— Start —
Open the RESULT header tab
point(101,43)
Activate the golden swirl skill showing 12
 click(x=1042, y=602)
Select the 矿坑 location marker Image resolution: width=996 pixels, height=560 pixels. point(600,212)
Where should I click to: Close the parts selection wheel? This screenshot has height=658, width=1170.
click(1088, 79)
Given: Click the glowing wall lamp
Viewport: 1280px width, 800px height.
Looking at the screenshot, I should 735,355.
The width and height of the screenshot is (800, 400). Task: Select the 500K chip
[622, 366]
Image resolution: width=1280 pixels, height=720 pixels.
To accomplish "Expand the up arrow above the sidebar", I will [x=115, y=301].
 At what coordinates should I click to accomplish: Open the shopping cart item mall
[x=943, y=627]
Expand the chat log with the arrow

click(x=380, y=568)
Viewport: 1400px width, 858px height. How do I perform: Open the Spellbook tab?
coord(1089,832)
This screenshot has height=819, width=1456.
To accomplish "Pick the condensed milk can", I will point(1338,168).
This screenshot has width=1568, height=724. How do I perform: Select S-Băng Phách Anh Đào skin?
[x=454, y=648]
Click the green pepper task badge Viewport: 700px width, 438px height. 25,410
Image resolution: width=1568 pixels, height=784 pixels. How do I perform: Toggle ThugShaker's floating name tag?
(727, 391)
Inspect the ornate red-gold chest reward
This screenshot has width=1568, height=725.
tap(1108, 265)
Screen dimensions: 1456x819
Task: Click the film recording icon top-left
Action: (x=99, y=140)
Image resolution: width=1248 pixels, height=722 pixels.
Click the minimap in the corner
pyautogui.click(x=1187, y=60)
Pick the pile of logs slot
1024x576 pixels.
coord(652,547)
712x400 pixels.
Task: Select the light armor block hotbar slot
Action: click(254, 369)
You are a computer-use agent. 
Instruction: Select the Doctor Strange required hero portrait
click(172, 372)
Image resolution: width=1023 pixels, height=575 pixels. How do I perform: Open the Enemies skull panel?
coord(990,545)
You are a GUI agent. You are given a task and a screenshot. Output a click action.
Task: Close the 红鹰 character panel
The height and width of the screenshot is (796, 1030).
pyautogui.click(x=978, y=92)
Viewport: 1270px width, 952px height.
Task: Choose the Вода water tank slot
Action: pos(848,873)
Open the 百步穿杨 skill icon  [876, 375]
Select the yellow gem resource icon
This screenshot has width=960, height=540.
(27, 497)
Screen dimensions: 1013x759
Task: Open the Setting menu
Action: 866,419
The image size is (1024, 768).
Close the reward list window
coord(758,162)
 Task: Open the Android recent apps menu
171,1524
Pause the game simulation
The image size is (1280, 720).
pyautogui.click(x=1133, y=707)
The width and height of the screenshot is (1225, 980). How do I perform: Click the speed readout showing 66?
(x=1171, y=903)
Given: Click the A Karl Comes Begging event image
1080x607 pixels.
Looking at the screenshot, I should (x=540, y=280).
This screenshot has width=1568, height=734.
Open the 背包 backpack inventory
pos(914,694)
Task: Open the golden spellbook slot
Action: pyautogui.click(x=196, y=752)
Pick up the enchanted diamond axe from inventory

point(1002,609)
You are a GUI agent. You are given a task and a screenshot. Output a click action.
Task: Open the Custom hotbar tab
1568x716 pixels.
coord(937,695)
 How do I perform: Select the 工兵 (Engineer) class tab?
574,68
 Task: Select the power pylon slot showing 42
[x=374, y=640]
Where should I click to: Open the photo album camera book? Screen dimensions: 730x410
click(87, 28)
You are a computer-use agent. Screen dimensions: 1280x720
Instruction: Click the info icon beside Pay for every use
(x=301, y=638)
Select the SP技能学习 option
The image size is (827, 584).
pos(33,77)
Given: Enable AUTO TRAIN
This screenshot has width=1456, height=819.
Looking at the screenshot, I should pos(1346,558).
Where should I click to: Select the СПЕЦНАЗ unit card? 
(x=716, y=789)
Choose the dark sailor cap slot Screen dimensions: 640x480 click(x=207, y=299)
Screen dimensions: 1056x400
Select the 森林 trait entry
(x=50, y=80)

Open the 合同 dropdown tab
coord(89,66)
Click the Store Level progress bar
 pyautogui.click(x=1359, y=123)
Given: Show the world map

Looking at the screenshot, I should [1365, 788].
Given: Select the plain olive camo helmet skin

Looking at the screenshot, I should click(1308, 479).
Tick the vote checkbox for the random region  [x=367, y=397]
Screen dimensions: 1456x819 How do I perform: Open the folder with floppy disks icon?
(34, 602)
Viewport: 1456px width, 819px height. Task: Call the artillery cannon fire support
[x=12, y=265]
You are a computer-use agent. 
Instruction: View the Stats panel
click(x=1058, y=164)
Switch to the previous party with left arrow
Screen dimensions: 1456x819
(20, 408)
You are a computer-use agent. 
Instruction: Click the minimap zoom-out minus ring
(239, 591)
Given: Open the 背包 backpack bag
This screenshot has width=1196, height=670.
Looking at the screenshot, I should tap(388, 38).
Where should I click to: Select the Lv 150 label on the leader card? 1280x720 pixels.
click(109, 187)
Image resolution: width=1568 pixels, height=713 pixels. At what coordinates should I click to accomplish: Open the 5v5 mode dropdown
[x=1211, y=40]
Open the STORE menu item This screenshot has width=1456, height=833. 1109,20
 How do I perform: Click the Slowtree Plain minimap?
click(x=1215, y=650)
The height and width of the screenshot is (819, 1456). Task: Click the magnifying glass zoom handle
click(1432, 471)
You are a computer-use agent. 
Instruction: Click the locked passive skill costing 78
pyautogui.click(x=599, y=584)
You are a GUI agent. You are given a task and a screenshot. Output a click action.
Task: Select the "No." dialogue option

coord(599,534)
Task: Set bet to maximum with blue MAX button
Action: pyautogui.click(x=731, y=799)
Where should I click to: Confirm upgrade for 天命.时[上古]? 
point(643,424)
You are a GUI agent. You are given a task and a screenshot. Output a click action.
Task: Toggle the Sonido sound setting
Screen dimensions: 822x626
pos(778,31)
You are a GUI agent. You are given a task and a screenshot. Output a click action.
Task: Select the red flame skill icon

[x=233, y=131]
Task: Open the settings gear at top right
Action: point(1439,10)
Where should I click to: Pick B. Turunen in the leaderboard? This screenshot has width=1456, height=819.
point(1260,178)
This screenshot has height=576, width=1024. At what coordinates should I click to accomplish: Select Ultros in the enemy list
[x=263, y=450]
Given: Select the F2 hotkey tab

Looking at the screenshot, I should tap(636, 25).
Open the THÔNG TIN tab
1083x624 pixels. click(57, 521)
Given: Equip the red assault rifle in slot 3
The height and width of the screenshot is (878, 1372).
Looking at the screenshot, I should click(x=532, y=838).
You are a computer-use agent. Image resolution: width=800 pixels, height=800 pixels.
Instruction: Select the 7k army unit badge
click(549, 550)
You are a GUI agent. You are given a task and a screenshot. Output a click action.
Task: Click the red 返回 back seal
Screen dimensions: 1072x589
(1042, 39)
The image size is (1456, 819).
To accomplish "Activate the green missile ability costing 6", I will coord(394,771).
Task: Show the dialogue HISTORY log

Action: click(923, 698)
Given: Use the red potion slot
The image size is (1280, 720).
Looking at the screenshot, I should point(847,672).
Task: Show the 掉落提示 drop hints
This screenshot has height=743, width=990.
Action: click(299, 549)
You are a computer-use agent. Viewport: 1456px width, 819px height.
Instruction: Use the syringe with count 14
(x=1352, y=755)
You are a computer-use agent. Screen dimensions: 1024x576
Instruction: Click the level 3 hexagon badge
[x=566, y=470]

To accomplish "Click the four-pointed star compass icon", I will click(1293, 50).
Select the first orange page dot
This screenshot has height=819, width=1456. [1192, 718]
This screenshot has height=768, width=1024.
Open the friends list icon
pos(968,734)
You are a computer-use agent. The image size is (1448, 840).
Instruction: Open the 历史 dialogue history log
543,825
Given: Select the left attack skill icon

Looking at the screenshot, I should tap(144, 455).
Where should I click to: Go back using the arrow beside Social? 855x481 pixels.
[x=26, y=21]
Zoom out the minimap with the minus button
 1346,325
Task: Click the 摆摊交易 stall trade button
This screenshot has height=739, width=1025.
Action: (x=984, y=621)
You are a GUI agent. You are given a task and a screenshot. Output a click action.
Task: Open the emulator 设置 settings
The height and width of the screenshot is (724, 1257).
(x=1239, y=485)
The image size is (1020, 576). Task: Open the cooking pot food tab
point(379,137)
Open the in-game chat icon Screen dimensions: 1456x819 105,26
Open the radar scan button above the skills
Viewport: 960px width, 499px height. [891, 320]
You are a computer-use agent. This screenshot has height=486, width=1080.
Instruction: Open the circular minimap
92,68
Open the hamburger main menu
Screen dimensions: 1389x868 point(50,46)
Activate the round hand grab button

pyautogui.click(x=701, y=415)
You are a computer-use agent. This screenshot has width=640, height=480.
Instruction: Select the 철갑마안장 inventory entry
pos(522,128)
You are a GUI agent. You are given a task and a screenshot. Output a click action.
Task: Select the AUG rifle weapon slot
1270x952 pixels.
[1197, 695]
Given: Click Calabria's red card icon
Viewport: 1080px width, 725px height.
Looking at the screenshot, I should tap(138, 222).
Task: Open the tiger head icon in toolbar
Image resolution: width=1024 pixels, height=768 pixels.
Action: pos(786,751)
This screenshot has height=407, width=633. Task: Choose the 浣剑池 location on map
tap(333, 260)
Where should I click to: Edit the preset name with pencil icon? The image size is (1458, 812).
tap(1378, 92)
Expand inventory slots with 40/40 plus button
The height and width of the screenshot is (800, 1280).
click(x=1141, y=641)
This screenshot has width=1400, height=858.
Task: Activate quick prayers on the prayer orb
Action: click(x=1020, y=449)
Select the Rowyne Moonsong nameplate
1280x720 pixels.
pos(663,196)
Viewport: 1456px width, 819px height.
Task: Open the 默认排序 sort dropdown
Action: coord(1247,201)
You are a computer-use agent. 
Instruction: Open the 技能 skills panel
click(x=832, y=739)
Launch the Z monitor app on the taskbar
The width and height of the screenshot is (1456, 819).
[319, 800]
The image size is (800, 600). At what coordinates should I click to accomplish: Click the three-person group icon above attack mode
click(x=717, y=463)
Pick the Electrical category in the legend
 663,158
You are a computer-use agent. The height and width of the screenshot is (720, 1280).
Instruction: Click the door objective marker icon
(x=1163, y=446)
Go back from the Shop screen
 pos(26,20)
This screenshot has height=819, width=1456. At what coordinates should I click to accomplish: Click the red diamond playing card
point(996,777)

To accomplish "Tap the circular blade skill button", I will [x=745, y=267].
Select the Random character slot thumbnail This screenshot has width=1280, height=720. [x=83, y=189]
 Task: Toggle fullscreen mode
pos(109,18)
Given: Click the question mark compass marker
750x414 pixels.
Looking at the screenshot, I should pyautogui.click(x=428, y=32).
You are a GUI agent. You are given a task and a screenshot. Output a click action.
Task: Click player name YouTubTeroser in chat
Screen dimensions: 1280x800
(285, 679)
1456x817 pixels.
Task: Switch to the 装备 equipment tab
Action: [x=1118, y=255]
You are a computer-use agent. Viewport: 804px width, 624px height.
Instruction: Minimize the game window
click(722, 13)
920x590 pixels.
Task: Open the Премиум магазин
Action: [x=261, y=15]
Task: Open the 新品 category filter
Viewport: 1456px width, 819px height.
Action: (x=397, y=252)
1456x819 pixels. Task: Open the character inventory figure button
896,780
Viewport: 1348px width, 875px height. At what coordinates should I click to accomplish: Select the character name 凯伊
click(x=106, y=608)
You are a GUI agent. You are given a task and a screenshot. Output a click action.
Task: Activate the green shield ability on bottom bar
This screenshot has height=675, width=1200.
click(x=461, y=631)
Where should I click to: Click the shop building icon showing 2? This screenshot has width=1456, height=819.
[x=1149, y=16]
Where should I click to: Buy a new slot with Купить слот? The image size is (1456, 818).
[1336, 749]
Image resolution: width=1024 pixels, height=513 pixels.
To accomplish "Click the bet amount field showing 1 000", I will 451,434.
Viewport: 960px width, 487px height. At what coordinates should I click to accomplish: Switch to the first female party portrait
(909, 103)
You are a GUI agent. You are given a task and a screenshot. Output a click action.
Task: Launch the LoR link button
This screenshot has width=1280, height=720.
— End —
__Written task__. Copy out each line of the records that contains the string "from", treating uppercase and lowercase letters as different.

__The reply__.
Pick up the enchanted diamond axe from inventory
Go back from the Shop screen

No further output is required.